実家の母から連絡が入りました。
悲しい知らせです。飼い猫のすみれが息を引き取ったとの事でした。
すみれは、ちょうど20年前の今頃、私が拾った猫でした。
当時、私は名古屋で独り暮らしをしていました。近所のスーパーからの帰り道、子猫が2匹道で跳び回って遊んでいました。車通りのある道路です。私は思わず声をかけました。
「あんたたち、そんなことしてたら車に轢かれてしまうわ!!」
すると、1匹が
「みぃゃ!」
と返事をして寄って来ました。白と黄土色のトラでした。もう1匹もトラにしぶしぶ附いてやって来ました。その猫は白に黒とこげ茶と茶色のいわゆる三毛でした。

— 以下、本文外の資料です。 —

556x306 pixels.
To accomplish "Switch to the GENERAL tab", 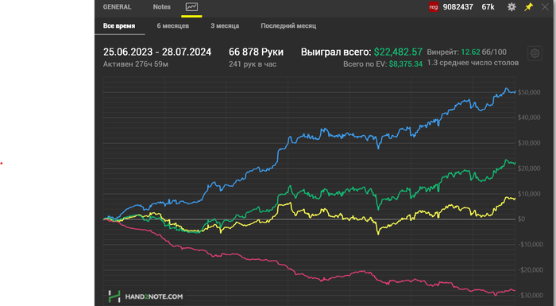I will pyautogui.click(x=117, y=6).
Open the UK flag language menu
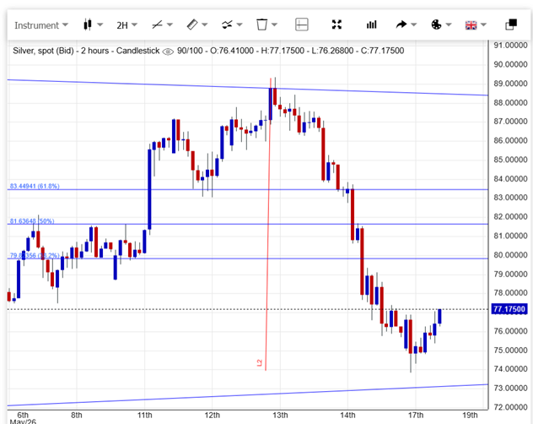 coord(471,24)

「えぇっ、だめだめ!!家では飼えないよぉ!!だって、飼っちゃあいけないんだもの。あっちへ行ってよぉ!」
私が慌てて追い払っても、足元でそばえて
「みぃゃ、みぃ~ゃ!」
猫なで声のトラ、三毛はその横でそっぽを向いてちょこんと猫座りしています。私は小走りに逃げ出しました。アパートの階段を3階まで駆け上がりましたが、ちびの癖に一所懸命トラがついて上がってきます。三毛もやっぱり仕方なさそうに上がってきました。
私はアパートの鍵を開けるのを躊躇って30分、とうとう根負けして扉を開けました。トラは私より先に中へ、
「あんたはどうするの?」
すると、三毛は
「ぎびぃや。」
しゃがれた濁声で小さく返事をして、のそのそ入ってきました。